Сначала наша семья перебралась в Ленинград. Полгода мы прожили в общежитии при каком-то ЦНИИ. Вскоре выяснилось, что на новом месте тоже не клеится. Ещё не остывшее правдоискательство отца раздраконило институтское начальство, и мы снова бежали.
Ленинград запомнился мне гулким сумеречным коридором, похожим на исполинский пушечный ствол. В застеклённом жерле ствола брезжит бледный северный свет, я с размаху шлёпаю о клетчатый кафельный пол резиновым мячом, и по стенам звонкой блохой скачет эхо…
Потом один за другим пошли новые города. Точно неведомый враг ополчился на нашу семью, и под его натиском мы отступали, как разбитая армия. Меня эти мытарства мало беспокоили, но мать, как я понимаю, ужасно переживала от бытовой неустроенности. В Новгороде, третьем по счёту городе, который нам выпало покинуть, она даже отважилась на разнос и прокричала отцу, что ей осточертела цыганская жизнь и нужен “собственный угол”. Я, воспринимая этот “угол” как наказание, взмолился:
– Мамочка, не надо нам в угол!
Отец, уже готовый вспылить, вдруг развеселился:
– Устами младенца глаголет истина. Обойдёмся без своего угла!..
Детская память – неумелый фотограф. В этой знаменательной сцене у отца, как на скверном любительском снимке, нет головы – просто не попала в кадр. А вот мать вышла хорошо: страдальческий поворот головы, разметавшиеся волосы, выразительно заломленные руки. И снова овальная рамка. Я просто не держу других рамок – одни овалы…
Вскоре отец посадил меня и мать на московский поезд. Сам он собирался путешествовать на грузовике вместе с пожитками.
*****
Помню, как поразил моё камерное воображение детский сад, куда меня пристроили почти сразу после переезда в Москву. Просторное, даже не светлое, а пересвеченное помещение. На полу разбросаны книжки. На твёрдых, точно куски дерева, обложках изображения аляповатых животных: медвежата, зайчата. Разномастные кубики, грузовички. Кукольный лом, мамкающие калеки без рук-ног.

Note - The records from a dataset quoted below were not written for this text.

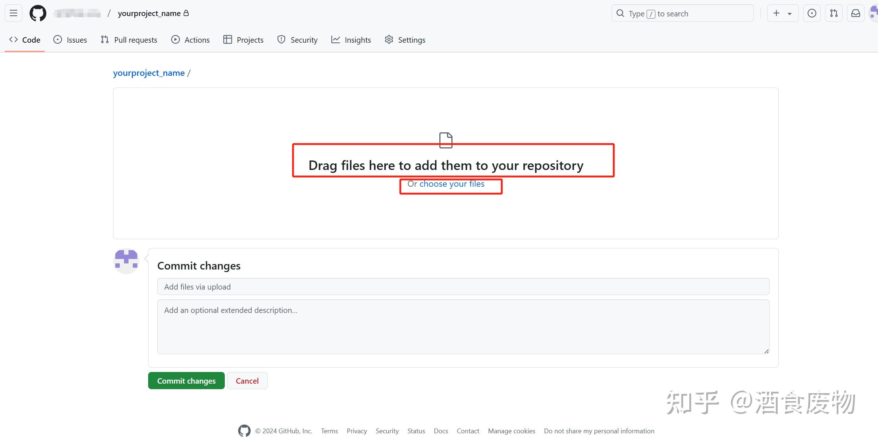Viewport: 878px width, 438px height.
Task: Open your profile avatar menu
Action: pyautogui.click(x=874, y=13)
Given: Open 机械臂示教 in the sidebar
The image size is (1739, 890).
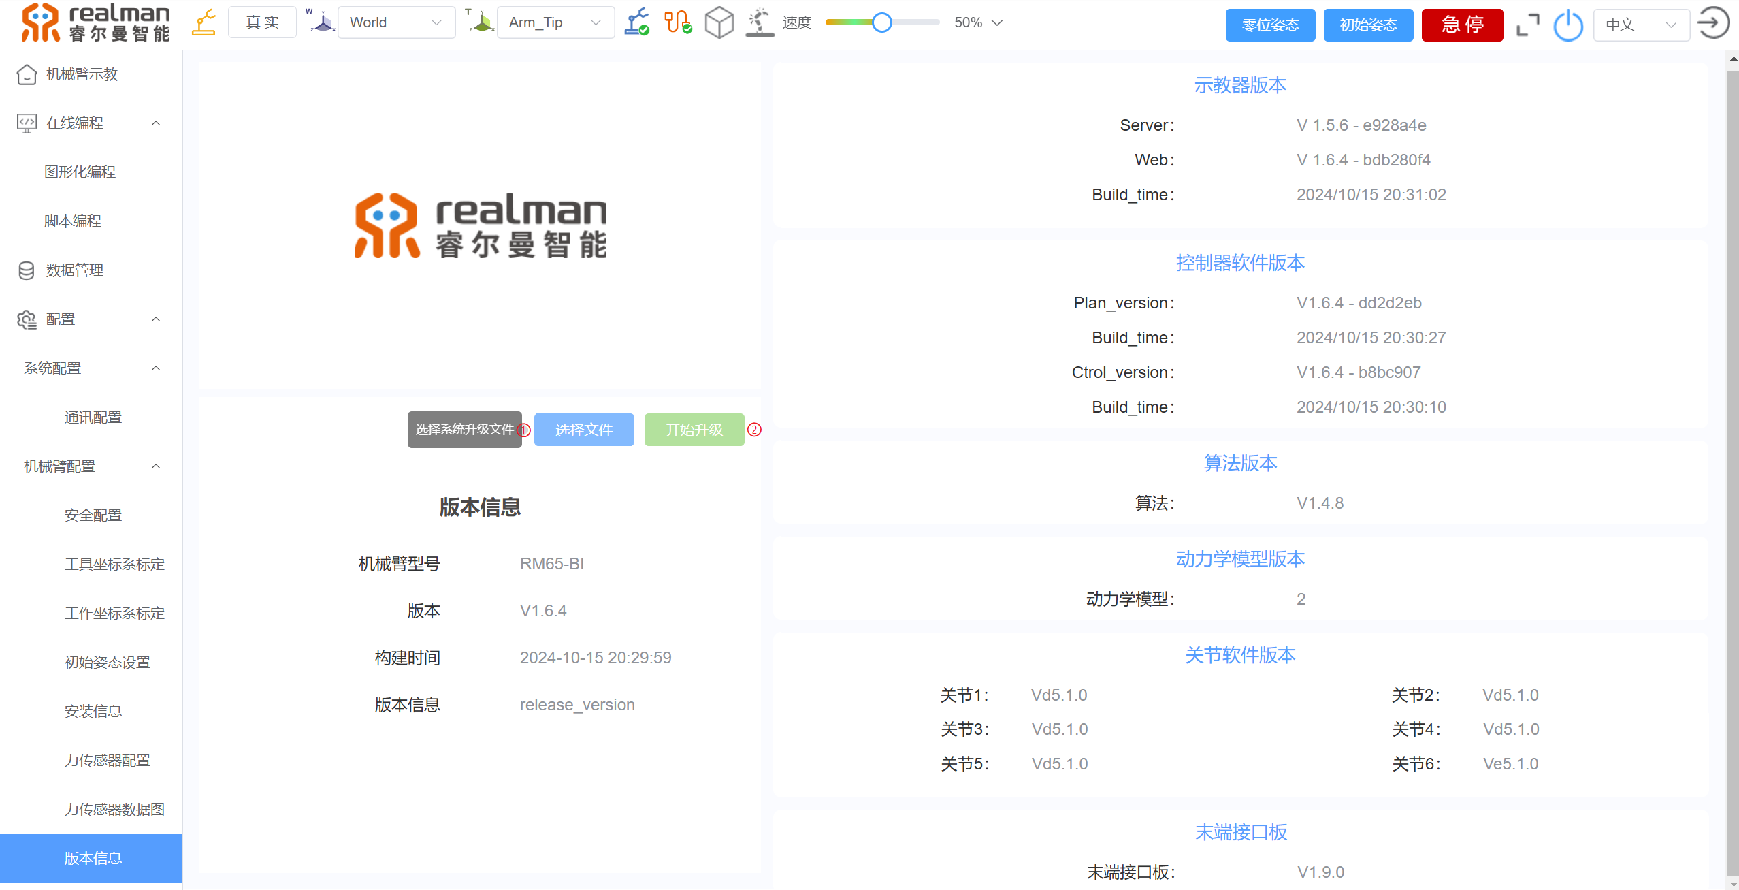Looking at the screenshot, I should (x=82, y=74).
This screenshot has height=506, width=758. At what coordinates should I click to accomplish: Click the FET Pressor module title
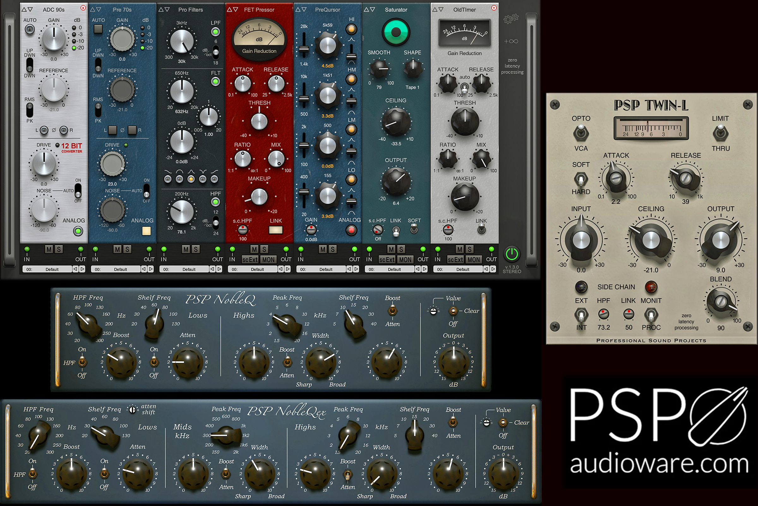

Меня обступили чужие дети. Воспитательница, точно наседка, откладывает квохчущие круглые слова: “Кто-о-о?.. Это-о-о?.. Тако-о-ой? Пришё-о-ол?..”
Я, заранее обученный собственному имени-фамилии, отвечаю: “Во-о-ова Кро-о-отышев”. Слышится ехидный шепоток: “У него тапочки, как у бабушки…” – я утыкаюсь взглядом в пол. Тело обдаёт жаром первого стыда. У меня именно такая – шаркающая, старушечья обувь.

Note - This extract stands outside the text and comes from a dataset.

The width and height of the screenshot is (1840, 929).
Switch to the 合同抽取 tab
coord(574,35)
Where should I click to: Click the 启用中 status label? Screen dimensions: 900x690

Обед. Суп кишит разваренным луком и капустой. За едой надзирает толстая нянечка. У неё малиновые, как снегири, щёки. Когда она отворачивается, я вылавливаю тошную гущу, пальцами отжимаю и прячу в нагрудный кармашек. На вечерней прогулке я тайком выбрасываю слипшиеся варёные комья под куст. В какой-то из обедов меня предаёт малолетний сосед по имени Рома – мои афёры с суповой начинкой становятся всеобщим достоянием.

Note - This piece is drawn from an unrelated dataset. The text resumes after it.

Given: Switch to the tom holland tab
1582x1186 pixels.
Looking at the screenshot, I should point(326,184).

Поставленный нянечкой в угол, я плачу, горячее сердце бьётся прямо в подмокшем кармашке, а потом оно холодеет вместе с капустой и луком, стынет – моё сердце.
Тихий час длится целую вечность, заснеженно-белую, как потолок. Меня окружает усыпальница на четыре десятка кроватей – уложены младшая и средняя группы. Мне кажется, что все они спят мёртвым сном. Бодрствую только я. И моя бессонница больше и значительней их коллективного забытья.